*** Passage for review Section Begins ***

• Richie Porte (R) and Romain Bardet (L) of AG2R in action during the 6th and final stage of the Tour of Oman (AAP)Source: AAP
Richie Porte has admitted he nursed a niggling injury through the Tour of Oman that the Australian gladly finished on Sunday.
Sophie Smith

Cycling Central
22 Feb 2016 - 7:19 AM  UPDATED 22 Feb 2016 - 7:52 AM

Porte has a documented history with piriformis syndrome and actively managed it during the tour he entered on the back of a training block in Tasmania that was also affected.

The 31-year-old has suffered from the neuromuscular condition, apparently common to cyclists, for about a year and was treated for it at the end of 2015 first by Sky and then new team BMC medical staff.

Nibali wins Oman overall as Kristoff claims the finale
Alexander Kristoff signed off from the Tour of Oman on Sunday with a comfortable victory at the end of the sixth and final stage of the race that Vincenzo Nibali won.

“I came in a bit injured to be honest,” Porte said before the start of the sixth and final stage of the race Vincenzo Nibali (Astana) won overall.

The syndrome can cause leg pain and numbness that stems from the gluteus when the piriformis muscle there spasms and irritates the sciatic nerve.

“I was with Will Clarke on a Thursday ride back in Tassie and had a cramp. I almost had to be pushed home by him it was that bad,” Porte recalled.

“It feels much better now I’ve been doing work on it every day and it’s kind of exciting that maybe I can ride pain free.

“I have to keep on it with the stretching and regular gym. When I go back to Tassie, I’m always good at riding my bike and going for a swim but I’m not so good at keeping the gym and stretching up. But now I can see the benefits of stretching.”

*** Passage for review Section Ends ***
*** Available data Section Begins ***

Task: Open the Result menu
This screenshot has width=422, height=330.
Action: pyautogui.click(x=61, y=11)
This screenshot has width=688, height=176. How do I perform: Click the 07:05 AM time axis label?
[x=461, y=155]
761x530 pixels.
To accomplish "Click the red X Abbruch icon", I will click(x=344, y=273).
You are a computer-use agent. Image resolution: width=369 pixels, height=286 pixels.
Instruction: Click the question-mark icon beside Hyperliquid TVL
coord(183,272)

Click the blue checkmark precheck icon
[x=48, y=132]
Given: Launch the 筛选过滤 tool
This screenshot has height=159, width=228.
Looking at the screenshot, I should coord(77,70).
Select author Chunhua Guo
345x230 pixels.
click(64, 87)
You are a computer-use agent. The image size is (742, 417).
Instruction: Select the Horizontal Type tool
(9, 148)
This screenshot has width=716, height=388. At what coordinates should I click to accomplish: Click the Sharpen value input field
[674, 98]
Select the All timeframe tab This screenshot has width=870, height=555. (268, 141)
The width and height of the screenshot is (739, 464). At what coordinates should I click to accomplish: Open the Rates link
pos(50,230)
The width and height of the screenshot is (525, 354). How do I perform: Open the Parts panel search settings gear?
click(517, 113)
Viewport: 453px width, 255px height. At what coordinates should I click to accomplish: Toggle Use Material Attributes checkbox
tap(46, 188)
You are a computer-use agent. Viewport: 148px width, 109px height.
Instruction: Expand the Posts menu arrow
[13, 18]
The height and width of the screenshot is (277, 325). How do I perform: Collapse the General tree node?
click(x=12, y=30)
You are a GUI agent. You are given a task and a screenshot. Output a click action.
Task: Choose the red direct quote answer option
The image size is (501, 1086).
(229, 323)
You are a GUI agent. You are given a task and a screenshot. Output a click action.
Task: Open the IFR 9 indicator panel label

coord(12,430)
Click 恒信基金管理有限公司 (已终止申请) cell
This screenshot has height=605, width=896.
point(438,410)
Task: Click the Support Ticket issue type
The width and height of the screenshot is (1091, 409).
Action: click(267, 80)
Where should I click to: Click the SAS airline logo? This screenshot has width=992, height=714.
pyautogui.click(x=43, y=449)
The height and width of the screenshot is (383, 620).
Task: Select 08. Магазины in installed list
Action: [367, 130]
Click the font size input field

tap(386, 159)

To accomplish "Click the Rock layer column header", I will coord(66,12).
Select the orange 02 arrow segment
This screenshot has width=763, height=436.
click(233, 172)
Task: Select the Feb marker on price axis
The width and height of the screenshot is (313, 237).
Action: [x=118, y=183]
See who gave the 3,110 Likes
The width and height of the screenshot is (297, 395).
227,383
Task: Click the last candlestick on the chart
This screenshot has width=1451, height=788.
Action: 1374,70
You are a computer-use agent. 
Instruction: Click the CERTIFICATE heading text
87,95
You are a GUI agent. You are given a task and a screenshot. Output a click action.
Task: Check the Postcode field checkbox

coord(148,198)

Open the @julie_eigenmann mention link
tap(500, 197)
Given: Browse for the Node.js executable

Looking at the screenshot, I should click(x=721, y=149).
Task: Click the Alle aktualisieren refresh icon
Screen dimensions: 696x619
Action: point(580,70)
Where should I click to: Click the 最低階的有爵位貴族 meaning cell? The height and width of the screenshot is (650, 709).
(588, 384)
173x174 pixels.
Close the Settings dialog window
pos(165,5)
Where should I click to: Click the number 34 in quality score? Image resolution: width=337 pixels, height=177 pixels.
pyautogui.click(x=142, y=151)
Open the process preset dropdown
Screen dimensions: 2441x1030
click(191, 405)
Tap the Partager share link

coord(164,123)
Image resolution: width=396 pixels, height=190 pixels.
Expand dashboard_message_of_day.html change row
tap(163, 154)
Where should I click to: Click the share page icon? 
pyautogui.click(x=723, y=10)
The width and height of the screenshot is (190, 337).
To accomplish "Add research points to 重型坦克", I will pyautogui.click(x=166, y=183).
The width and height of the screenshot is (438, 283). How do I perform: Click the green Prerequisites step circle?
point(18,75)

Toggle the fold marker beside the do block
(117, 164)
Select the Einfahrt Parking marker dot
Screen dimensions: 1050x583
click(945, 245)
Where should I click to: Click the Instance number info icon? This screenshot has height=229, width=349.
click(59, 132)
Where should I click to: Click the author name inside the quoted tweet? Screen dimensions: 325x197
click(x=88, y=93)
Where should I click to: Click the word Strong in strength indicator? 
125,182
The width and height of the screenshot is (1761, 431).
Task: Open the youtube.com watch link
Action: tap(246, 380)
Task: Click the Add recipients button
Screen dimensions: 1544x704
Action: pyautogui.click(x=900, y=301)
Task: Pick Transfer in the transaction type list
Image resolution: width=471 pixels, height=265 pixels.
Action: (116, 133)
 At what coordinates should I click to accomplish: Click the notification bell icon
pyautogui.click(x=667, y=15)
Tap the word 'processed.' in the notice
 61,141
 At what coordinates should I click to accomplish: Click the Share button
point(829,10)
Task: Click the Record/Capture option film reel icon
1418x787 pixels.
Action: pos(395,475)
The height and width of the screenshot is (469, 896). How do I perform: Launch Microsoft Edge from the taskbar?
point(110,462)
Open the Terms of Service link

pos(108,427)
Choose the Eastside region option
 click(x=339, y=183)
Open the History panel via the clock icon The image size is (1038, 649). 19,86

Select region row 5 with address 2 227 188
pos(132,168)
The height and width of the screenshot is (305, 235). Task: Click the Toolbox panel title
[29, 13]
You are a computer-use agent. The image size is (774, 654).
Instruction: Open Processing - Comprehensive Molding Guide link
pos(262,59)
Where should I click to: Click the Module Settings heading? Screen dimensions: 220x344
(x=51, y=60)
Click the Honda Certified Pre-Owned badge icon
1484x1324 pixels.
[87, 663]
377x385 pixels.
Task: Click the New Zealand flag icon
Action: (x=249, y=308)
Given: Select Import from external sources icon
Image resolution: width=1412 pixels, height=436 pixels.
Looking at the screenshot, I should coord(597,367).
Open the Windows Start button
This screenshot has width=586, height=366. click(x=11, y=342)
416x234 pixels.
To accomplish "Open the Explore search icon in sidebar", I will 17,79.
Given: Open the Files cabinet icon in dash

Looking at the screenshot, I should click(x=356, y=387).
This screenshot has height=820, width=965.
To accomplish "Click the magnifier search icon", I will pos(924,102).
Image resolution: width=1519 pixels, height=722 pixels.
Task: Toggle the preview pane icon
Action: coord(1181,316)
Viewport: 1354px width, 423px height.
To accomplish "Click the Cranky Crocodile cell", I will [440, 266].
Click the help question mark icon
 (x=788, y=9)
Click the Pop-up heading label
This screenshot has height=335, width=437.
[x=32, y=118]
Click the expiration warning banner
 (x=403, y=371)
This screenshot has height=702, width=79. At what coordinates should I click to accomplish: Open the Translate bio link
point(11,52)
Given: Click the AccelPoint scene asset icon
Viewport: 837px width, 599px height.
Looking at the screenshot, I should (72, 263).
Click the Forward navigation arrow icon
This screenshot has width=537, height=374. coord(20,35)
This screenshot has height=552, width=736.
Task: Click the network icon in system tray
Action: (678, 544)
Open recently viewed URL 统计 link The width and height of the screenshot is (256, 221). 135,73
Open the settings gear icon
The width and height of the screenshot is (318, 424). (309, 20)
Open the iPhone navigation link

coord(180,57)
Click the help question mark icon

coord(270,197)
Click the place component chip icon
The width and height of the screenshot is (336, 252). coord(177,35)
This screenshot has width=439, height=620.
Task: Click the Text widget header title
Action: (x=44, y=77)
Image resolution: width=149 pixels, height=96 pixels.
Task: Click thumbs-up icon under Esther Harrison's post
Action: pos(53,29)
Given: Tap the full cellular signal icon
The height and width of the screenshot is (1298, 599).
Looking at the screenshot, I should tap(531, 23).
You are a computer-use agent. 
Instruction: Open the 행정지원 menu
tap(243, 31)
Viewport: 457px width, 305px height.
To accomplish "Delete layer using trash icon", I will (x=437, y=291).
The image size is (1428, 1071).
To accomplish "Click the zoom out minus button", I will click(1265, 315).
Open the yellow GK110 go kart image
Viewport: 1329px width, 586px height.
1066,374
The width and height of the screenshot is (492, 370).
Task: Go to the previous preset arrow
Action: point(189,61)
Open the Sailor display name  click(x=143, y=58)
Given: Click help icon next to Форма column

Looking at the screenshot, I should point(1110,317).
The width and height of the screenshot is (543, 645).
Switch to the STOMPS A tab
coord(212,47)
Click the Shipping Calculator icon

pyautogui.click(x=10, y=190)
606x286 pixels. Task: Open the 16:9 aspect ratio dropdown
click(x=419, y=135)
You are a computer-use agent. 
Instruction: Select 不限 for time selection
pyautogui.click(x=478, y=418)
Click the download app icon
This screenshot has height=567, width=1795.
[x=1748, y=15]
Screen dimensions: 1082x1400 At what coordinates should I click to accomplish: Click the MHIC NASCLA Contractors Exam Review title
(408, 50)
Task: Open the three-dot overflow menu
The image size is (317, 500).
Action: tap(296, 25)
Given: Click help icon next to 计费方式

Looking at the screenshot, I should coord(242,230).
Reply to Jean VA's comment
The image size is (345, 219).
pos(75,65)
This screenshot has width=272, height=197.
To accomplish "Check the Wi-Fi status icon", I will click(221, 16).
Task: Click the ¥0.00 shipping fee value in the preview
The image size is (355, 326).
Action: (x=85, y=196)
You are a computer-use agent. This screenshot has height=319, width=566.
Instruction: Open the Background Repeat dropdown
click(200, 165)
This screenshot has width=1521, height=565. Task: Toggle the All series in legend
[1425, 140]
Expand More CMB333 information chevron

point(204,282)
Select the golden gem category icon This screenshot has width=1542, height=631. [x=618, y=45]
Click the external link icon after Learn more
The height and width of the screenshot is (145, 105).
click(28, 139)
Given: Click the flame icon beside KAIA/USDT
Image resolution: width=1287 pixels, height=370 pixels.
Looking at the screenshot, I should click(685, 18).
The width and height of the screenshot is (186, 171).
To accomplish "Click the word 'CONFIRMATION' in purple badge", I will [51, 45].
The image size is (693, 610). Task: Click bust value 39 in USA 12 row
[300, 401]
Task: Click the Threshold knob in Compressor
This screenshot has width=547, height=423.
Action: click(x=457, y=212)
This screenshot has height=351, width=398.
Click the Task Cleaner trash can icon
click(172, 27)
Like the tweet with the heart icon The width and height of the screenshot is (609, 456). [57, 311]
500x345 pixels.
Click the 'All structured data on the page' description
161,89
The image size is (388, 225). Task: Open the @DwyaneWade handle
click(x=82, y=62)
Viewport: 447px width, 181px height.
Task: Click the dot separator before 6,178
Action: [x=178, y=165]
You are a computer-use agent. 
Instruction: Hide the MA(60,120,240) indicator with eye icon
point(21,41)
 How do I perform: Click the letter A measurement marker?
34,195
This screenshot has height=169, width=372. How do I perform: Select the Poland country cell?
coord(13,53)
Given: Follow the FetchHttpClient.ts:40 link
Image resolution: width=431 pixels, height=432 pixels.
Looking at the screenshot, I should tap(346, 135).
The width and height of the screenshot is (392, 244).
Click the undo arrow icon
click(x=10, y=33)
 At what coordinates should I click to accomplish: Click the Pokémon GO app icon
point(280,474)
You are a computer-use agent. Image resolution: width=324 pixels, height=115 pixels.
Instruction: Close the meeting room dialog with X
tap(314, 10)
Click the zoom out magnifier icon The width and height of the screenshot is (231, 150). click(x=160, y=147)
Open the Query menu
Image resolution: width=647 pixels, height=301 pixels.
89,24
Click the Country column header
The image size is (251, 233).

*** Available data Section Ends ***

● **Brief 1**:
Echo the stretch of the article on Richie Porte from "Sophie Smith" through "Vincenzo Nibali won.".
● **Brief 2**:
According to the article on Richie Porte, which two teams' medical staff treated him for the condition at the end of 2015?
● **Brief 3**:
Pick up the article on Richie Porte after its last sentence and continue it.
The rows are separate material and have no connection to the article on Richie Porte.

● **Written response 1**:
Sophie Smith

Cycling Central
22 Feb 2016 - 7:19 AM  UPDATED 22 Feb 2016 - 7:52 AM

Porte has a documented history with piriformis syndrome and actively managed it during the tour he entered on the back of a training block in Tasmania that was also affected.

The 31-year-old has suffered from the neuromuscular condition, apparently common to cyclists, for about a year and was treated for it at the end of 2015 first by Sky and then new team BMC medical staff.

Nibali wins Oman overall as Kristoff claims the finale
Alexander Kristoff signed off from the Tour of Oman on Sunday with a comfortable victory at the end of the sixth and final stage of the race that Vincenzo Nibali won.

● **Written response 2**:
Sky and then BMC.

● **Written response 3**:
Porte is not overly perturbed by the condition ahead Paris-Nice, which is his first major objective of the season. He is due to arrive at his Europe base, Monaco, this week and train in the lead-up to the event he may face former Sky teammate Chris Froome in a title bout for the first time following years of service to the two-time Tour de France champion.

Porte tested his legs on the queen stage to Green Mountain in Oman but otherwise rode conservatively with latter battles in mind.

“Going into Paris-Nice this year I know I’m not in the condition I was of last year but when you come to a race like this you’re being out-climbed by classics specialists,” he said.

“For me, it’s an important thing that three years ago when I first won Paris-Nice I had the same thing (here).

(Taylor) Phinney pipped me on the line on the top of Green Mountain, so I’m not too stressed with where my condition is.

“I get to go home to Monaco and train properly now for two weeks and try and get accustomed to the winter conditions as well.”